● **Selected excerpt**:
* * * *

From Synthetic Biology - fact or fiction? · · DMCBiotech
“In the early days of Zymergen we actually shunned the term synthetic biology because back in 2013 it was so much associated with money losing — you didn't want to leave that taste in the mind of your investors, we focused on our business model and engineering biology and developing products.”
On , Zach Serber, Cofounder at Zymergen, spoke about terminology during Synthetic Biology - fact or fiction? on DMCBiotech.
Zach Serber, cofounder of Zymergen, has described synthetic biology as "unquestionably fact" while acknowledging that the field has been associated with hype and past failures. In a 2020 panel, he noted that Zymergen initially avoided the term "synthetic biology" because of its association with money-losing ventures, and said the company kept a low profile for years, only announcing its first product — a flexible polyamide film for consumer electronics — when it was already on the market. Serber has emphasized the importance of demonstrating results rather than making promises, and has argued that a strong profit motive is necessary to attract new entrants to the industry. In earlier talks from 2015 and 2016, Serber described Zymergen's approach as "radical empiricism," combining microbe engineering with software and automation to search for commercially useful genetic perturbations. He stated that the company was prototyping 360 novel biomolecules with DARPA support, focusing on materials with fast adoption cycles and low regulatory hurdles, such as adhesives and coatings. Serber has said that biology can provide a richer palette of chemicals than petroleum, and that Zymergen aims to make biology "the petroleum of the future" by producing superior materials, medicines, and agricultural products without reliance on fossil fuels.

* * * *

● **Provided records**:
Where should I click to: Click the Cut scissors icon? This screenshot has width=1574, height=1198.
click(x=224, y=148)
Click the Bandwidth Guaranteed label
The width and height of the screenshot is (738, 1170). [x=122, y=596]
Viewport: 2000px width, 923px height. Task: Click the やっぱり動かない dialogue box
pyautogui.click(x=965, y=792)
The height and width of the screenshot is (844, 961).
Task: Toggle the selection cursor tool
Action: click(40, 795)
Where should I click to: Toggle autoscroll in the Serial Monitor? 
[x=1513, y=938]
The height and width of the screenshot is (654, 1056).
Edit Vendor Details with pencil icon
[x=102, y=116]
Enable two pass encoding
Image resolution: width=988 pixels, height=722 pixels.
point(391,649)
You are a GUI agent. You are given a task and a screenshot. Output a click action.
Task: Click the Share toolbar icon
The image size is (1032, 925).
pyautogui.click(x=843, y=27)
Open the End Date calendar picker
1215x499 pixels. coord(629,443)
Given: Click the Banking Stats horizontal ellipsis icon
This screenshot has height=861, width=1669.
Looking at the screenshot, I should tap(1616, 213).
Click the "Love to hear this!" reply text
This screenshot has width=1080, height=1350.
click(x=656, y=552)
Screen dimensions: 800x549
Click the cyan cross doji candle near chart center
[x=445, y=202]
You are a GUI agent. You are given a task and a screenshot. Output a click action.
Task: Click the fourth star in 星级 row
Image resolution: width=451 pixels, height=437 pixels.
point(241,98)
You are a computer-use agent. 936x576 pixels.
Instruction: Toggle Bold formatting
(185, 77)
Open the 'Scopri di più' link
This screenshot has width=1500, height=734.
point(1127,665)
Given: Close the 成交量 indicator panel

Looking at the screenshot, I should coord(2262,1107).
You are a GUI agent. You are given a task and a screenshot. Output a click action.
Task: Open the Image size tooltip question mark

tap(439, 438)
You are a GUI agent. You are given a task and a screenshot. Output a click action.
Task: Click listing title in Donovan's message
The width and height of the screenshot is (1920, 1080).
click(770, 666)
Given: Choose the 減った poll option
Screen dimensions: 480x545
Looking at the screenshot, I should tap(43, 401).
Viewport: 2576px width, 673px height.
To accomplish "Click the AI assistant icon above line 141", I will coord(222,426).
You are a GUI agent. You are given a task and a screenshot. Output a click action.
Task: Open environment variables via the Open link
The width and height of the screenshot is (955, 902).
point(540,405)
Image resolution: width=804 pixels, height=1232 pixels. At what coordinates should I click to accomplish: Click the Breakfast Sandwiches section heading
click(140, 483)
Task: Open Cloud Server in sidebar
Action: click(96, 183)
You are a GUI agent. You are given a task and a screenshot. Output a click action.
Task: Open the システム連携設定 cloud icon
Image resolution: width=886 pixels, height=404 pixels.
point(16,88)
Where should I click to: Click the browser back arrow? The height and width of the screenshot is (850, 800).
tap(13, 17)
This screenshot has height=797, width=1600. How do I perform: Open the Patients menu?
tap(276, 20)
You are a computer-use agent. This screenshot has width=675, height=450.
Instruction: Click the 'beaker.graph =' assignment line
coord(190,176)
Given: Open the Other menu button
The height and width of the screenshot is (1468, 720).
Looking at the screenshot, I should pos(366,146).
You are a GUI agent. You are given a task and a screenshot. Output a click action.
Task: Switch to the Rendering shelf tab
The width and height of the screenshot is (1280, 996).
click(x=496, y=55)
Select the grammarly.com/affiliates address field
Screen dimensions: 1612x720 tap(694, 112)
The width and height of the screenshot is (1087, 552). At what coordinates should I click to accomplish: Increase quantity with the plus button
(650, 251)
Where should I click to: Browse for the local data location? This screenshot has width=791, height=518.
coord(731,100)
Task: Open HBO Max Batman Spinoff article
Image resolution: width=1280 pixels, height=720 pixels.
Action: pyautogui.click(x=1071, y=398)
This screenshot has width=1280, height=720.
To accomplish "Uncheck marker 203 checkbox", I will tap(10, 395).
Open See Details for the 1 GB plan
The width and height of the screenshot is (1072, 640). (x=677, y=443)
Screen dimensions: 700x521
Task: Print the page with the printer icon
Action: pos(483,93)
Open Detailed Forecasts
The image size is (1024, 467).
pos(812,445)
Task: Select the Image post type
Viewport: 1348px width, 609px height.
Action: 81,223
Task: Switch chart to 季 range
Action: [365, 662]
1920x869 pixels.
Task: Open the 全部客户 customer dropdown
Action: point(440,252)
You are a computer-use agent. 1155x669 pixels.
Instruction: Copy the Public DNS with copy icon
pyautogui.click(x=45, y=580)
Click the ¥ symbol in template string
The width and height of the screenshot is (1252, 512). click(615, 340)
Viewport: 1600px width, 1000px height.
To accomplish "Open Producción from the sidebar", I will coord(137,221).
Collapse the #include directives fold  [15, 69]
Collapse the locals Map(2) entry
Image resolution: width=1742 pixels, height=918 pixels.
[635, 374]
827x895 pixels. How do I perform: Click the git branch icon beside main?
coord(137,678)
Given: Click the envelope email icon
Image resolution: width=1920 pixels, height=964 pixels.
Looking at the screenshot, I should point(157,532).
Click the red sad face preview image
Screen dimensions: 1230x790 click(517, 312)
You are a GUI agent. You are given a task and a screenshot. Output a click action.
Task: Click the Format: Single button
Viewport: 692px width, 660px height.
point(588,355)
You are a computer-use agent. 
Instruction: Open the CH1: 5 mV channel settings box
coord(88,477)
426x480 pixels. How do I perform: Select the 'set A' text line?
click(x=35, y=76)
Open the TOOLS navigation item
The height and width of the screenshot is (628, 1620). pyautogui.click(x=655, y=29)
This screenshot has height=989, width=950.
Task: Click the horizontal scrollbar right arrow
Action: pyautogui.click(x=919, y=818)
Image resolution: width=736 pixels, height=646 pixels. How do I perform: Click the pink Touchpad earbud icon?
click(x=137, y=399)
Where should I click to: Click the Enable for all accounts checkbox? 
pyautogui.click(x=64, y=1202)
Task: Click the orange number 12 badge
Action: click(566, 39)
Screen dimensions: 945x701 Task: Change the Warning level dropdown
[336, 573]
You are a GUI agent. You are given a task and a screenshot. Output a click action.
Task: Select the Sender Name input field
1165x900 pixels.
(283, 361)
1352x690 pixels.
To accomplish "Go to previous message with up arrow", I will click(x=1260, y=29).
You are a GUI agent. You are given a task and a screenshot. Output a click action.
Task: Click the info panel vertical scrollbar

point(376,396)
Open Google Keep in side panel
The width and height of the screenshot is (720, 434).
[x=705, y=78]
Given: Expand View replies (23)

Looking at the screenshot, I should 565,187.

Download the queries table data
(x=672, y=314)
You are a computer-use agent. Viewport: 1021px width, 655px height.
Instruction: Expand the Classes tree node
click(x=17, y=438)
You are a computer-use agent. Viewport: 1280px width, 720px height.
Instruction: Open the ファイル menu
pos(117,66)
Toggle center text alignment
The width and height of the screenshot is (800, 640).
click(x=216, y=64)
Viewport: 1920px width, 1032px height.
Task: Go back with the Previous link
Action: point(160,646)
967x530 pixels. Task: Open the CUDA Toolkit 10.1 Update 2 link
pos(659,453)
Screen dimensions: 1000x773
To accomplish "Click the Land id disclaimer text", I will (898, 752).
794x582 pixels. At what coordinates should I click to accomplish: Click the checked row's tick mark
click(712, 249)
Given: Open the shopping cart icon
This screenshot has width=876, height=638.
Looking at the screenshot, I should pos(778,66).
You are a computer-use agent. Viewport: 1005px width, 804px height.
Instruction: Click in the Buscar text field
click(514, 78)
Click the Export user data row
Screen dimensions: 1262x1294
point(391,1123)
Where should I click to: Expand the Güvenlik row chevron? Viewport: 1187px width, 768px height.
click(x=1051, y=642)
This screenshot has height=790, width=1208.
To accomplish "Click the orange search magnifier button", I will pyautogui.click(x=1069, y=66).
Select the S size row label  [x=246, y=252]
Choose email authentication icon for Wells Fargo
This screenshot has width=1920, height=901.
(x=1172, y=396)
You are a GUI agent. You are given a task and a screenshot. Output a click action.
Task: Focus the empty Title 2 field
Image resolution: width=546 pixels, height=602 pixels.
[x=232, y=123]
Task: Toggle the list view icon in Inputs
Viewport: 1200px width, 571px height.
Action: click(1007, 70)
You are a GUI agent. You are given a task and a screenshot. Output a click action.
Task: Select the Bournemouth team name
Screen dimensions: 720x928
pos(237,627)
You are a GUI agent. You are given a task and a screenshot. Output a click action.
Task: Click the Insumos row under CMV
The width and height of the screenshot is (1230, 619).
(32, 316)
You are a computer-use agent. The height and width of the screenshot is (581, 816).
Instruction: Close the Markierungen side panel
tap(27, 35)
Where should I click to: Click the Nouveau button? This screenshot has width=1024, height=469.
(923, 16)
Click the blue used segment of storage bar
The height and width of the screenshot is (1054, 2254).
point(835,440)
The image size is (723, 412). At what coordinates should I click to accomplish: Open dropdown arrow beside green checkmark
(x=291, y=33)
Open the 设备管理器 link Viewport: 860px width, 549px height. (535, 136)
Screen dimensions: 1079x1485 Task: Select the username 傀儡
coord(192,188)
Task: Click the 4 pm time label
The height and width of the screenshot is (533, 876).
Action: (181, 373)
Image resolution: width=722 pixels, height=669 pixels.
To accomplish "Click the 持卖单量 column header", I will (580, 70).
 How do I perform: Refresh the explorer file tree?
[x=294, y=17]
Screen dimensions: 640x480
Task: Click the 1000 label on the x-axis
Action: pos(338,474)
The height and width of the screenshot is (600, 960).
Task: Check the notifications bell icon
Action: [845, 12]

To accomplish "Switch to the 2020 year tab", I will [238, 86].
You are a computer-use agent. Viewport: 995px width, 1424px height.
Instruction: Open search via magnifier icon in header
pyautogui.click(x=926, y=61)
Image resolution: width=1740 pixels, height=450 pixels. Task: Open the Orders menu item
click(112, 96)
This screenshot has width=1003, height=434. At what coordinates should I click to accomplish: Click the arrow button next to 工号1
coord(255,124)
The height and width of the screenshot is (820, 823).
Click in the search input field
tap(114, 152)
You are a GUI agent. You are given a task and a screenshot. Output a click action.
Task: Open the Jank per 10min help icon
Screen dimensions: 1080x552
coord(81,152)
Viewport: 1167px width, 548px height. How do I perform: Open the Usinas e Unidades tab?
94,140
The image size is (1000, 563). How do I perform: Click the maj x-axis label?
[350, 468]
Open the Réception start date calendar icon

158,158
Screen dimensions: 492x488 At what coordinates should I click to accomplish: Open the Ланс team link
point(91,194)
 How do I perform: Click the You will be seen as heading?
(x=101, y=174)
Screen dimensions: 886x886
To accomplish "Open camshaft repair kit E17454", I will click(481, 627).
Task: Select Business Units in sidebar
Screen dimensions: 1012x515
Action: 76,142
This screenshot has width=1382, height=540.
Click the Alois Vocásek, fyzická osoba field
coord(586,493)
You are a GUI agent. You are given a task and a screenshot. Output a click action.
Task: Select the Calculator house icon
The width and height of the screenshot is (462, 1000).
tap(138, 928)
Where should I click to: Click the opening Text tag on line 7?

* * * *

● **Work instructions**:
**A.** According to the Serber page, what was Zymergen's first product?
**B.** List every year mentioned in the Serber page.
**C.** Please reproduce the passage of the Serber page between "From Synthetic Biology" and "fiction? on DMCBiotech.", inclusive.

● **Results for each task**:
**A.** A flexible polyamide film for consumer electronics.

**B.** 2013, 2020, 2015, 2016

**C.**
From Synthetic Biology - fact or fiction? · · DMCBiotech
“In the early days of Zymergen we actually shunned the term synthetic biology because back in 2013 it was so much associated with money losing — you didn't want to leave that taste in the mind of your investors, we focused on our business model and engineering biology and developing products.”
On , Zach Serber, Cofounder at Zymergen, spoke about terminology during Synthetic Biology - fact or fiction? on DMCBiotech.